_Material for the task:_
— START —

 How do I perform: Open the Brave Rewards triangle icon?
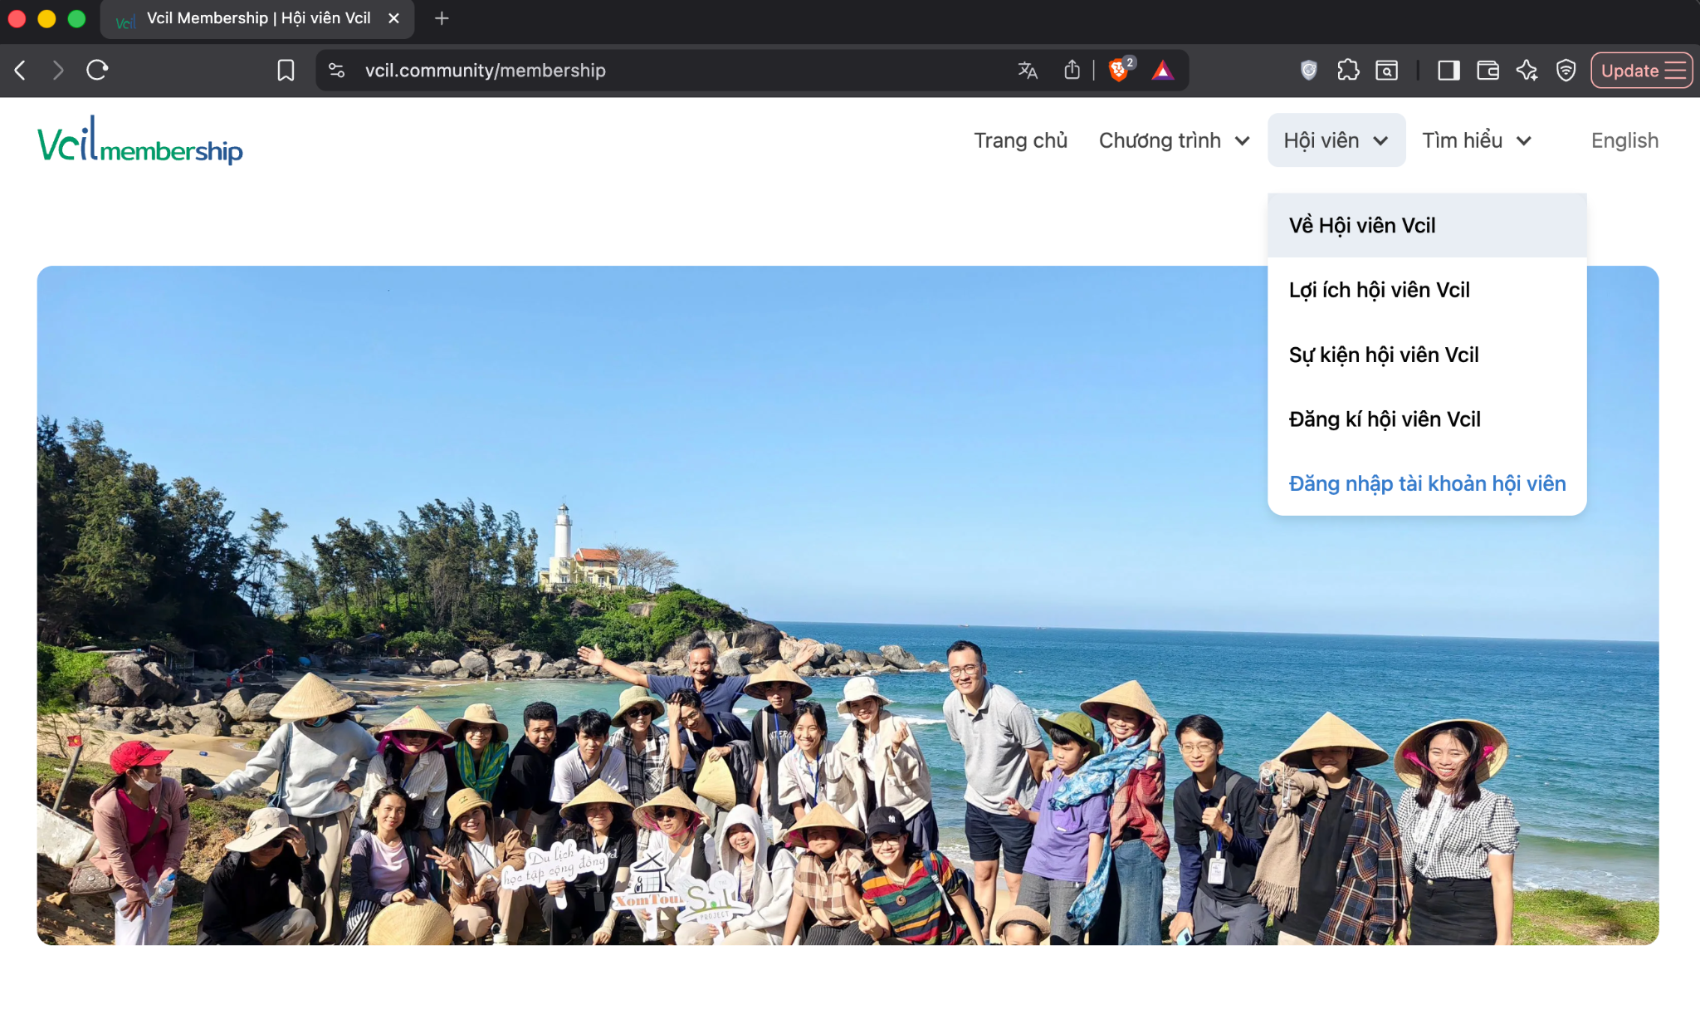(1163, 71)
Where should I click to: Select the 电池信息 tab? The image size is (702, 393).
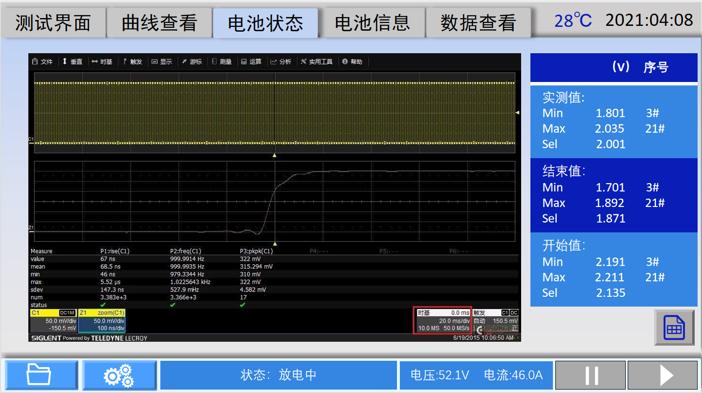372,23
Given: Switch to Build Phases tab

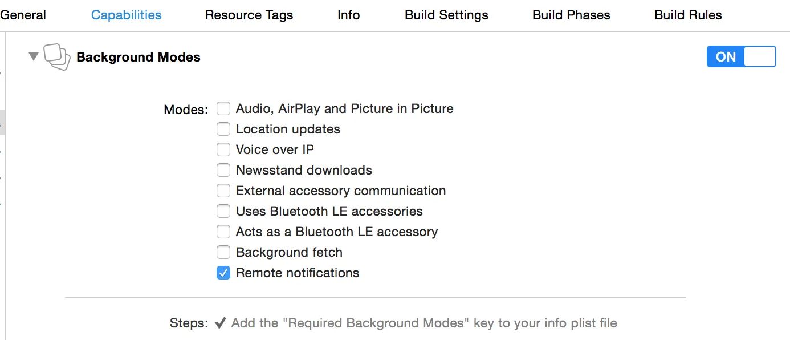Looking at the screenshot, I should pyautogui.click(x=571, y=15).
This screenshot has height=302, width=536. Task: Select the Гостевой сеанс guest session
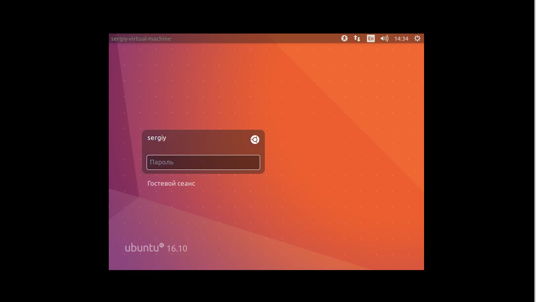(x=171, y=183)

— END —
— START —

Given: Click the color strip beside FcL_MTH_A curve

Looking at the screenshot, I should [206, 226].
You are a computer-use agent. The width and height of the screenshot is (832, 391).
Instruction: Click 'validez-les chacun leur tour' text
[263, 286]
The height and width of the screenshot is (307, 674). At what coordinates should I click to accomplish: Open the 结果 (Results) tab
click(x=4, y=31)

— END —

_Exercise directions:_ Rewrite the records from the line with "How do I perform: Open" to the line with "(x=171, y=183)", replacing "tab" with "panel" and leaving everything else unchanged. Omit the pictures from your answer.

_Answer:_
 How do I perform: Open the Brave Rewards triangle icon?
(1163, 71)
Where should I click to: Select the 电池信息 panel? The image size is (702, 393).
372,23
Given: Switch to Build Phases panel

Looking at the screenshot, I should pyautogui.click(x=571, y=15).
This screenshot has height=302, width=536. Task: Select the Гостевой сеанс guest session
(x=171, y=183)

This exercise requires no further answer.